(EXERCISE DETAILS)
Summarize the article below on India's goods and services tax in two sentences.

(GIVEN PASSAGE)

As India becomes more familiar with its goods and services tax, Rebecca Abraham explores some of the issues that have presented interesting challenges
When India introduced a goods and services tax (GST) at midnight on 30 June, few expected the transition to be smooth. Representatives of large companies said they were more or less prepared for what is a radical overhaul of the country’s indirect tax system, but a large number of small and medium-sized enterprises across India were not.
Frequent statements from the government – some more persuasive than others – about the merits of the GST followed. A federal minister, Arjun Ram Meghwal, even compared the new tax to a daughter-in-law who takes time to adjust to her new family. Be that as it may, when the first filings under the new taxation regime had to be made on 25 August, only 65% of the taxpayer base responded.
Impact on investment
The filing was the first major test for the IT infrastructure of the new regime which is managed by a non-profit organization, the Goods and Services Tax Network. Nearly 8.5 million taxpayers have registered on the GST portal and its integrity and reliability are vital, with the typical taxpayer now required to file a minimum of 37 returns each year, up from about half that number previously. While the compliance burden for companies is set to rise as a result, the GST portal has repeatedly thrown up hurdles for taxpayers during the initial couple of months of the new tax.
“Banks had to go through a whole gamut of registrations and system interfaces at the initial phase and it was a fairly daunting experience,” says Mohit Shukla, managing director and legal head at Barclays India, who adds that “over time the system will settle down and consolidate, and it will result in less rather than more”.
A more long-term concern has been a lack of certainty that is inherent in the structure of the GST. Until its introduction most changes in indirect tax rates were announced in the annual union budget. Since 1 July, tax rates for several goods and services have been tweaked at each meeting of the GST Council, a joint forum of the central and state governments.
For the GST, all goods and services are classified under the Harmonized System Nomenclature (HSN) code system or the Services Accounting Code system. Based on the code and the transaction value of items in question, GST is levied and collected by the centre (CGST) and the states (SGST), at five rates: nil, 5%, 12%, 18% and 28%. The GST also has a cess (levy) on luxury goods and others that are considered unhealthy or harmful.

(MATERIAL)
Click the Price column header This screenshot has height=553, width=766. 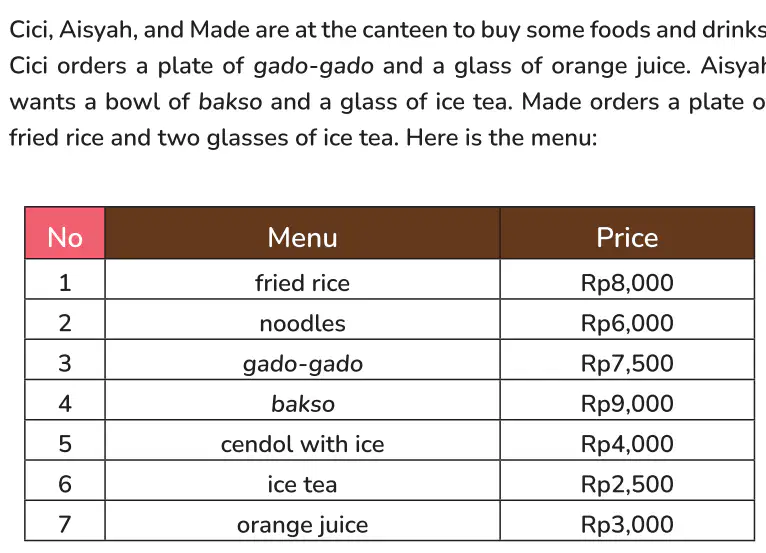pos(627,233)
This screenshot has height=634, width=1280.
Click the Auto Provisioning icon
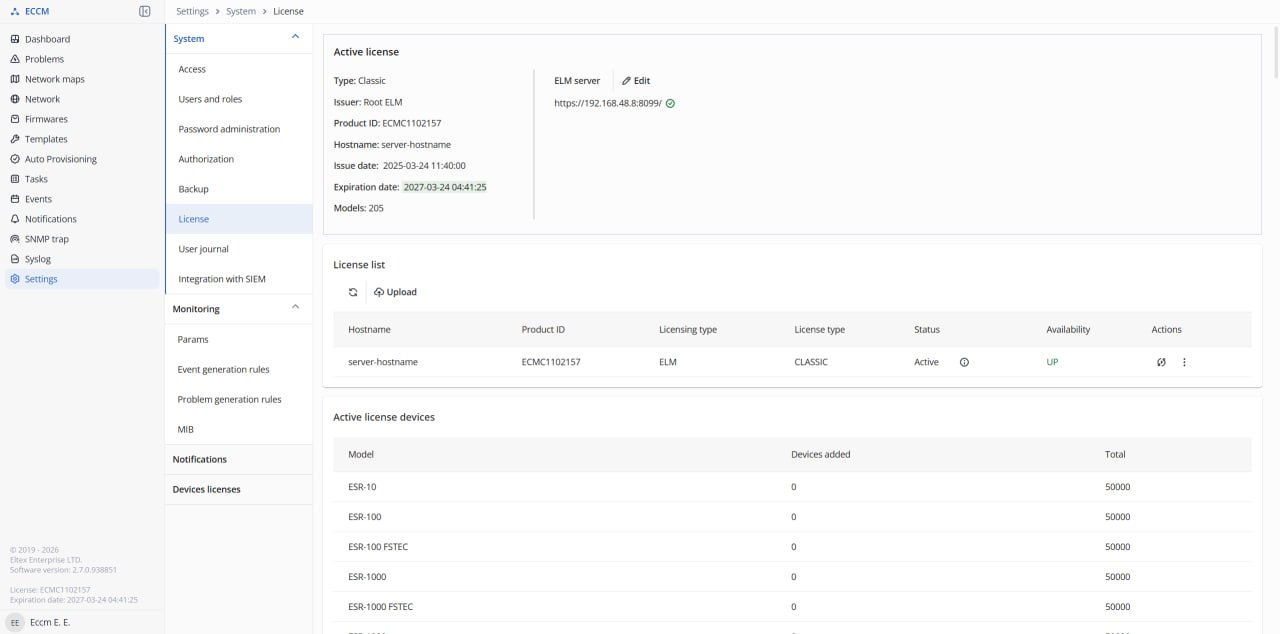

(SOLUTION TO THE EXERCISE)
India's goods and services tax, a radical overhaul of the country's indirect tax system introduced at midnight on 30 June, found many small and medium-sized enterprises unprepared, and only 65% of the taxpayer base responded when the first filings were due on 25 August. The GST portal has repeatedly thrown up hurdles even as the typical taxpayer must now file at least 37 returns a year, and rates are tweaked at each GST Council meeting rather than in the annual union budget, creating a lack of certainty.